Every entry must be duplicated precisely as written.

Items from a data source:
'''

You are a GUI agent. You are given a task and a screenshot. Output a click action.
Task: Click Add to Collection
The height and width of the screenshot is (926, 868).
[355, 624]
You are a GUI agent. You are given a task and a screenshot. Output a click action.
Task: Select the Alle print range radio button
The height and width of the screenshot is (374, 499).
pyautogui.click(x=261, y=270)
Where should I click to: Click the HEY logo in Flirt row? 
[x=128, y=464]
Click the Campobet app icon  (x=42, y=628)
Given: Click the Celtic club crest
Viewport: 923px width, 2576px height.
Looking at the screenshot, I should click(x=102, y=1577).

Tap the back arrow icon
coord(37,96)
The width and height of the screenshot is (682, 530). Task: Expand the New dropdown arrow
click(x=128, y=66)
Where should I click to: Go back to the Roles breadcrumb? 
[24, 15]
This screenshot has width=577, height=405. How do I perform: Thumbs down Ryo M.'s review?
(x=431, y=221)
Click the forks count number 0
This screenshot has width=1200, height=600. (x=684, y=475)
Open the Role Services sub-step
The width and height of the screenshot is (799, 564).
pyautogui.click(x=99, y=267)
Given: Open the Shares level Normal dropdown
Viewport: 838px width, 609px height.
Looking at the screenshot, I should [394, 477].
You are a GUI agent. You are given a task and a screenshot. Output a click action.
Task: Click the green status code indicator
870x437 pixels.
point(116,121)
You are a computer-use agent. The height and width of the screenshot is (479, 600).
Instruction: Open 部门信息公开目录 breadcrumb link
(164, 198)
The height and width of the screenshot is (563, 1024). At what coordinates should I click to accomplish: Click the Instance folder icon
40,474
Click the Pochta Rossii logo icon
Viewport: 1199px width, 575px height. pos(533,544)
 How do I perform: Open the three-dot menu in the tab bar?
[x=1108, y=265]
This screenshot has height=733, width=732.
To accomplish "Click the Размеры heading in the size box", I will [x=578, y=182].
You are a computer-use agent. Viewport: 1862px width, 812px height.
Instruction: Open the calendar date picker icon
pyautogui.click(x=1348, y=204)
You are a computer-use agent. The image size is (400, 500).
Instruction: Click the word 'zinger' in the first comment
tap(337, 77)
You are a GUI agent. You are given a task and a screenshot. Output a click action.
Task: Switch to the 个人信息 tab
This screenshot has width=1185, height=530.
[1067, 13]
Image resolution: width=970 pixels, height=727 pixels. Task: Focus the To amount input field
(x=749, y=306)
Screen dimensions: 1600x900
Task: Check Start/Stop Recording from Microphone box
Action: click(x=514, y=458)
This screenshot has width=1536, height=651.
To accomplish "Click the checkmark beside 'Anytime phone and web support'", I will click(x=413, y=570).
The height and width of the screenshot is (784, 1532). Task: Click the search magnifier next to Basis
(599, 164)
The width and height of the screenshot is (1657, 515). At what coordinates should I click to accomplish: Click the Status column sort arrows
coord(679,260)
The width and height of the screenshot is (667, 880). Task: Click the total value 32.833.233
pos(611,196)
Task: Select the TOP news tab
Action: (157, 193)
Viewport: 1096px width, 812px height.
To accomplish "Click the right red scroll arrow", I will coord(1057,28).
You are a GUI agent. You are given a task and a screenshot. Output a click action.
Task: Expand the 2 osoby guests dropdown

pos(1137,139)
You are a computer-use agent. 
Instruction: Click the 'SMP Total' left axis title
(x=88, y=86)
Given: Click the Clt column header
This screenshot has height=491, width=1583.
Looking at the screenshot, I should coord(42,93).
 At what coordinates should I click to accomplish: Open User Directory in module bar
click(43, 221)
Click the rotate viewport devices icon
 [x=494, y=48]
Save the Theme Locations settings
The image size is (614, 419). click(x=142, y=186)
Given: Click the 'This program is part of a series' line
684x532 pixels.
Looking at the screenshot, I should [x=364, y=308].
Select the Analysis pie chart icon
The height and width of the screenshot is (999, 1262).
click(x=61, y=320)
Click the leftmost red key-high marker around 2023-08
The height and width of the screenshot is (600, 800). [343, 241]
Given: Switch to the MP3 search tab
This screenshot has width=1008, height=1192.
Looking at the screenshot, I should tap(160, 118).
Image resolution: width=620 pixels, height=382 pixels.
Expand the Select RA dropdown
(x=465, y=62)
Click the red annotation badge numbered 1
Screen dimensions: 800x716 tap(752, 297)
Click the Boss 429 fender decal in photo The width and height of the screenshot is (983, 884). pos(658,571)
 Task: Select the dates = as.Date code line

'''

- _Response area_
You are a GUI agent. You are given a task and a screenshot. Output a click action.
Task: Click Add to Collection
The height and width of the screenshot is (926, 868).
[355, 624]
You are a GUI agent. You are given a task and a screenshot. Output a click action.
Task: Select the Alle print range radio button
The height and width of the screenshot is (374, 499).
pyautogui.click(x=261, y=270)
Where should I click to: Click the HEY logo in Flirt row? 
[x=128, y=464]
Click the Campobet app icon  (x=42, y=628)
Given: Click the Celtic club crest
Viewport: 923px width, 2576px height.
Looking at the screenshot, I should click(x=102, y=1577).

Tap the back arrow icon
coord(37,96)
The width and height of the screenshot is (682, 530). Task: Expand the New dropdown arrow
click(x=128, y=66)
Where should I click to: Go back to the Roles breadcrumb? 
[24, 15]
This screenshot has width=577, height=405. How do I perform: Thumbs down Ryo M.'s review?
(x=431, y=221)
Click the forks count number 0
This screenshot has width=1200, height=600. (x=684, y=475)
Open the Role Services sub-step
The width and height of the screenshot is (799, 564).
pyautogui.click(x=99, y=267)
Given: Open the Shares level Normal dropdown
Viewport: 838px width, 609px height.
Looking at the screenshot, I should [394, 477].
You are a GUI agent. You are given a task and a screenshot. Output a click action.
Task: Click the green status code indicator
870x437 pixels.
point(116,121)
You are a computer-use agent. The height and width of the screenshot is (479, 600).
Instruction: Open 部门信息公开目录 breadcrumb link
(164, 198)
The height and width of the screenshot is (563, 1024). At what coordinates should I click to accomplish: Click the Instance folder icon
40,474
Click the Pochta Rossii logo icon
Viewport: 1199px width, 575px height. pos(533,544)
 How do I perform: Open the three-dot menu in the tab bar?
[x=1108, y=265]
This screenshot has height=733, width=732.
To accomplish "Click the Размеры heading in the size box", I will [x=578, y=182].
You are a computer-use agent. Viewport: 1862px width, 812px height.
Instruction: Open the calendar date picker icon
pyautogui.click(x=1348, y=204)
You are a computer-use agent. The image size is (400, 500).
Instruction: Click the word 'zinger' in the first comment
tap(337, 77)
You are a GUI agent. You are given a task and a screenshot. Output a click action.
Task: Switch to the 个人信息 tab
This screenshot has width=1185, height=530.
[1067, 13]
Image resolution: width=970 pixels, height=727 pixels. Task: Focus the To amount input field
(x=749, y=306)
Screen dimensions: 1600x900
Task: Check Start/Stop Recording from Microphone box
Action: click(x=514, y=458)
This screenshot has width=1536, height=651.
To accomplish "Click the checkmark beside 'Anytime phone and web support'", I will click(x=413, y=570).
The height and width of the screenshot is (784, 1532). Task: Click the search magnifier next to Basis
(599, 164)
The width and height of the screenshot is (1657, 515). At what coordinates should I click to accomplish: Click the Status column sort arrows
coord(679,260)
The width and height of the screenshot is (667, 880). Task: Click the total value 32.833.233
pos(611,196)
Task: Select the TOP news tab
Action: (157, 193)
Viewport: 1096px width, 812px height.
To accomplish "Click the right red scroll arrow", I will coord(1057,28).
You are a GUI agent. You are given a task and a screenshot. Output a click action.
Task: Expand the 2 osoby guests dropdown

pos(1137,139)
You are a computer-use agent. 
Instruction: Click the 'SMP Total' left axis title
(x=88, y=86)
Given: Click the Clt column header
This screenshot has height=491, width=1583.
Looking at the screenshot, I should coord(42,93).
 At what coordinates should I click to accomplish: Open User Directory in module bar
click(43, 221)
Click the rotate viewport devices icon
 [x=494, y=48]
Save the Theme Locations settings
The image size is (614, 419). click(x=142, y=186)
Given: Click the 'This program is part of a series' line
684x532 pixels.
Looking at the screenshot, I should [x=364, y=308].
Select the Analysis pie chart icon
The height and width of the screenshot is (999, 1262).
click(x=61, y=320)
Click the leftmost red key-high marker around 2023-08
The height and width of the screenshot is (600, 800). [343, 241]
Given: Switch to the MP3 search tab
This screenshot has width=1008, height=1192.
Looking at the screenshot, I should tap(160, 118).
Image resolution: width=620 pixels, height=382 pixels.
Expand the Select RA dropdown
(x=465, y=62)
Click the red annotation badge numbered 1
Screen dimensions: 800x716 tap(752, 297)
Click the Boss 429 fender decal in photo The width and height of the screenshot is (983, 884). pos(658,571)
 Task: Select the dates = as.Date code line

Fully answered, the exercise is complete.